Provide support for UUID type (a.k.a. GUID)
Filing on behalf of a customer: Protobuf lacks Uuid (Guid in .NET) support out of the box. It would have been nice to have a Well-Known Type (like we do with Timestamp to represent Date and Times) since Uuids are pretty common, particularly in distributed systems.
CC @jskeet who was involved in the discussion.
Is this still on the roadmap?
No, this is not on our roadmap.
Any news?
No, this is not on our roadmap.
Why not?
Regardless of whether this is on the roadmap or not, I can see two possible designs:
Option 1
// Message representing a version 4 universally unique identifier. See
// rfc/4122#section-4.4 for additional information.
message UUID {
// The two int64s below, should be populated with the most and least
// significant 64 bits of a version 4 UUID.

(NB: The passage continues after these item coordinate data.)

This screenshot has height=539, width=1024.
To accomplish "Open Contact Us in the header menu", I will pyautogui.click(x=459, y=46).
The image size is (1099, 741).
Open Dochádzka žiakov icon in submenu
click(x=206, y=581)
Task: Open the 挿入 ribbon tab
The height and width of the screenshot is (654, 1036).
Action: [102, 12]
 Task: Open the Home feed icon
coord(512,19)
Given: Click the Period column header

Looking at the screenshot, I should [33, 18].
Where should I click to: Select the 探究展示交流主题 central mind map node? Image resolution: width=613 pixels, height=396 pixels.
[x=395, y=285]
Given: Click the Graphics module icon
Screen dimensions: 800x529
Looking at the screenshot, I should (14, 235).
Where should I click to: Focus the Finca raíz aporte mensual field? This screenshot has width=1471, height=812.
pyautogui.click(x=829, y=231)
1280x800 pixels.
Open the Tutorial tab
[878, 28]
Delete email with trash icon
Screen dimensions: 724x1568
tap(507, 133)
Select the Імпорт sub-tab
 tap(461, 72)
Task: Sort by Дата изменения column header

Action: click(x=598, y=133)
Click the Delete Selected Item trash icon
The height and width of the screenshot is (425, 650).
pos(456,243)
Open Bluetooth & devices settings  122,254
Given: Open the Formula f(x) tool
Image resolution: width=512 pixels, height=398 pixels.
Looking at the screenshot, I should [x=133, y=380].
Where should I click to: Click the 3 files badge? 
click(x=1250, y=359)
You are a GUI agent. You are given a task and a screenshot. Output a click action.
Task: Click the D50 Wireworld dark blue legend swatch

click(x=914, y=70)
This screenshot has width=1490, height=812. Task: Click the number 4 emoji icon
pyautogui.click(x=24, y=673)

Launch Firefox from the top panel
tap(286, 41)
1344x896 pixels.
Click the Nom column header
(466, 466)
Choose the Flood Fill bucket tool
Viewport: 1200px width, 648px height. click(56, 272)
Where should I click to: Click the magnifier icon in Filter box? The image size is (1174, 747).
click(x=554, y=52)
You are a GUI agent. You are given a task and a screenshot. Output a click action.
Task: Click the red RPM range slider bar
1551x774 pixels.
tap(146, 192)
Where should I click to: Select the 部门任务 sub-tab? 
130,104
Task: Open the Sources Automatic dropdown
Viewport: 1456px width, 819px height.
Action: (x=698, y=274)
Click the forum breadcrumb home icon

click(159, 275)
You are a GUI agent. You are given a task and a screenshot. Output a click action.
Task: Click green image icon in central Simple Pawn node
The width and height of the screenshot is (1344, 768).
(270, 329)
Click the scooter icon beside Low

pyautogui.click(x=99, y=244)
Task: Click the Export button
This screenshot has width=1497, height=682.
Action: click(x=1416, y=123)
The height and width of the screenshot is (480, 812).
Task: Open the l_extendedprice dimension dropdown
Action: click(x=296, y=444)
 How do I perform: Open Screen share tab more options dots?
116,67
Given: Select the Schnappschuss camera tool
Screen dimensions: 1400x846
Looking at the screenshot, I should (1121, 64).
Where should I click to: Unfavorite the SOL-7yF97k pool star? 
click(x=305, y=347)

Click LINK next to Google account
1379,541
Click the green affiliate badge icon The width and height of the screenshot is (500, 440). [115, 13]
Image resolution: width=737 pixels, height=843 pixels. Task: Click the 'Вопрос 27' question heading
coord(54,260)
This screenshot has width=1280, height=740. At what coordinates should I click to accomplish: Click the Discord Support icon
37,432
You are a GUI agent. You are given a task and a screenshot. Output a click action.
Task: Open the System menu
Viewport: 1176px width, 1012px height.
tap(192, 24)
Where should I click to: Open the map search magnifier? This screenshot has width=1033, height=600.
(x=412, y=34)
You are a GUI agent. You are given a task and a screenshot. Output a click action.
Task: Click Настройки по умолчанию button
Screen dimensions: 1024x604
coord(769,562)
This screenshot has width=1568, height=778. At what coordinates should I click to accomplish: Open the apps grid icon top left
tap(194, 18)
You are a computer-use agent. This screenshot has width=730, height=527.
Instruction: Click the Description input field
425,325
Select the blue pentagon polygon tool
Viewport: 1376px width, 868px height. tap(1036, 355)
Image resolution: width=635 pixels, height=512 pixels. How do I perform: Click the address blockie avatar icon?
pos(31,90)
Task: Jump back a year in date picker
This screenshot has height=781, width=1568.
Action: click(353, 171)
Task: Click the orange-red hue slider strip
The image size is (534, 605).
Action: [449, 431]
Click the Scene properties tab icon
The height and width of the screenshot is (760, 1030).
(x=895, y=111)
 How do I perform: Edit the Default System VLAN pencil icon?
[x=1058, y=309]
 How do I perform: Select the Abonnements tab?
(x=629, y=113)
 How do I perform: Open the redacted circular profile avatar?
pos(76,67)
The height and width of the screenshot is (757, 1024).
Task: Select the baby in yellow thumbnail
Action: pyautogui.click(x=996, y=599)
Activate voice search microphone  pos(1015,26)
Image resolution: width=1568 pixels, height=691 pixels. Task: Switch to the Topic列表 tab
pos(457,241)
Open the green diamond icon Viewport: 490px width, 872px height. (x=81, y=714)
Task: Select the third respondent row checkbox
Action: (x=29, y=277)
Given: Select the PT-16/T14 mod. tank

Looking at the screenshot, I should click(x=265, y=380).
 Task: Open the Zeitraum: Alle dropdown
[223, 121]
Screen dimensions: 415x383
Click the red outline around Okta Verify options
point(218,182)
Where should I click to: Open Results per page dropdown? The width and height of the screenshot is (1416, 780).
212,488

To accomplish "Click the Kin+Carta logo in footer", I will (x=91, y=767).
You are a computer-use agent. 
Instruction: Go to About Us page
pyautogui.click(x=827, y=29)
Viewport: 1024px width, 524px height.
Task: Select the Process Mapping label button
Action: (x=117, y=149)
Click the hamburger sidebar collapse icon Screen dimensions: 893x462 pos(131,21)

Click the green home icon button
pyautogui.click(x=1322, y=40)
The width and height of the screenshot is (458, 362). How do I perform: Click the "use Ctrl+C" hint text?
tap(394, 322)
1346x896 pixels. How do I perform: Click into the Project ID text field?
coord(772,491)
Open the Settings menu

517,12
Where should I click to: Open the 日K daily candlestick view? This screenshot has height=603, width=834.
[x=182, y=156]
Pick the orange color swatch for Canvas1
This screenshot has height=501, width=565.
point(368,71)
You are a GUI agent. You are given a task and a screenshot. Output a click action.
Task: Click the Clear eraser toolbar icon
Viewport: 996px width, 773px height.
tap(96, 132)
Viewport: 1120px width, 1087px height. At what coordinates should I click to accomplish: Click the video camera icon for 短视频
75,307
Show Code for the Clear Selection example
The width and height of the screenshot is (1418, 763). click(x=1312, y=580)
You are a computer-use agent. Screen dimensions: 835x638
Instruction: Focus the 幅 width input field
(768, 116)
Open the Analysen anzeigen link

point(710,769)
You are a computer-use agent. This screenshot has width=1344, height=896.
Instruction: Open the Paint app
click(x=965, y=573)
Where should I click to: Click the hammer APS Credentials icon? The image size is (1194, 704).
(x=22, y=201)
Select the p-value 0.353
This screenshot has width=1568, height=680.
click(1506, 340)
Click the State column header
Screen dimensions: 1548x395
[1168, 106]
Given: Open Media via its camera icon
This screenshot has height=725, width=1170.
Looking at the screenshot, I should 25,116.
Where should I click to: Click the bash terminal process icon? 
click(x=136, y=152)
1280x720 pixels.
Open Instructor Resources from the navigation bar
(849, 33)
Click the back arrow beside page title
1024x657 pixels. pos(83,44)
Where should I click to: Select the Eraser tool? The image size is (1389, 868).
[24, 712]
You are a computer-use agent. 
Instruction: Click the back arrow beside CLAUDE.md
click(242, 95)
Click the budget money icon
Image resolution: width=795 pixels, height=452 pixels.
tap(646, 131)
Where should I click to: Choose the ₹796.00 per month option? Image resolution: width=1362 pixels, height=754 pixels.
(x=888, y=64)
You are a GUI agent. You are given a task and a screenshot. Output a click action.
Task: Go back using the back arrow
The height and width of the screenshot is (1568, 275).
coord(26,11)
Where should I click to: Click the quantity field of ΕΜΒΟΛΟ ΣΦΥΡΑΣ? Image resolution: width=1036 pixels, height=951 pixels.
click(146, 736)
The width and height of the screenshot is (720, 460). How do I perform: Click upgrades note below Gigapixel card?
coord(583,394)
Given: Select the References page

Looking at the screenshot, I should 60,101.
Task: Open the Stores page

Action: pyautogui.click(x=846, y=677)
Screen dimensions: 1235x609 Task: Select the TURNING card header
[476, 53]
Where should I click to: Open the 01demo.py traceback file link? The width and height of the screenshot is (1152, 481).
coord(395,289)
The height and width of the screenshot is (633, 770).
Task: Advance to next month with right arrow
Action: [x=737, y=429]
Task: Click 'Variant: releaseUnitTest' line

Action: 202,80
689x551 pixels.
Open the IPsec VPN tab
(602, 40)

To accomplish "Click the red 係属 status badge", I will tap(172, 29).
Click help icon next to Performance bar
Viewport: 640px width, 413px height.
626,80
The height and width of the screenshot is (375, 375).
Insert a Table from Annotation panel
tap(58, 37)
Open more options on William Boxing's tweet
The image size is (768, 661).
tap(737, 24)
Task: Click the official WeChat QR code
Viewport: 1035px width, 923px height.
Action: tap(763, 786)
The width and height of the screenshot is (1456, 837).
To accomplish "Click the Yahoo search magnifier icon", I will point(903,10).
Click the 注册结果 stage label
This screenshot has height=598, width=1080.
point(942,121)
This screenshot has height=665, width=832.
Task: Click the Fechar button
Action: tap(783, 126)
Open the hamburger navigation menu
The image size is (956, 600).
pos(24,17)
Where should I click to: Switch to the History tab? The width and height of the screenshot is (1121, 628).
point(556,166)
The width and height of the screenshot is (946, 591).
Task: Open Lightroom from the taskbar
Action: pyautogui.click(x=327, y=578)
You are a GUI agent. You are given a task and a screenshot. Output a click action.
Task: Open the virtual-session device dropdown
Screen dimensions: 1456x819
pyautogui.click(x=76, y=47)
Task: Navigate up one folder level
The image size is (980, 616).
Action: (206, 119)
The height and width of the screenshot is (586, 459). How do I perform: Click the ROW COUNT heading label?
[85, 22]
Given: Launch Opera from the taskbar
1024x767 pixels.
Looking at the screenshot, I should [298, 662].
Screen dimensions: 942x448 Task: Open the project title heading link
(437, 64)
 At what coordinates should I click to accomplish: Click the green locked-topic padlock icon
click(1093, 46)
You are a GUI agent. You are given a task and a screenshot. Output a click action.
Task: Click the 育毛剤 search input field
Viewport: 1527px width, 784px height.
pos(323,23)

// (e.g., https://docs.oracle.com/javase/8/docs/api/java/util/UUID.html).
uint64 most_significant_uuid_bits = 1
uint64 least_significant_uuid_bits = 2
}
Option 2
message UUID {
string value = 1
}
the UUID represented by two uint64 values will have problem with endianness: see how-do-i-represent-a-uuid-in-a-protobuf-message discussion.
doesn't RFC4122 section 4.1.2 present a solution to the problem identified by @kucint ?
bump
I think @gmabey is correct in that RFC 4122 section 4.1.2 presents a solution to allow a UUID to be encoded in binary (as opposed to text) and allow the endianness to be handled by the protobuf encoding layer (as opposed to at the application layer). This approach would have a proto-spec like below.
// A UUID, encoded in accordance with section 4.1.2 of RFC 4122.
message Uuid {
// The low field of the timestamp (32 bits).
fixed32 time_low = 1;
// The middle field of the timestamp (16 bits).
uint32 time_mid = 2;
// The high field of the timestamp multiplexed with the version number (16 bits).
uint32 time_hi_and_version = 3;
// The high field of the clock sequence multiplexed with the variant (8 bits).
uint32 clock_seq_hi_and_reserved = 4;
// The low field of the clock sequence (8 bits).
uint32 clock_seq_low = 5;
// The spatially unique node identifier (48 bits).
uint64 node = 6;
}
This would be encoded from a System.Guid in .NET/C# as follows.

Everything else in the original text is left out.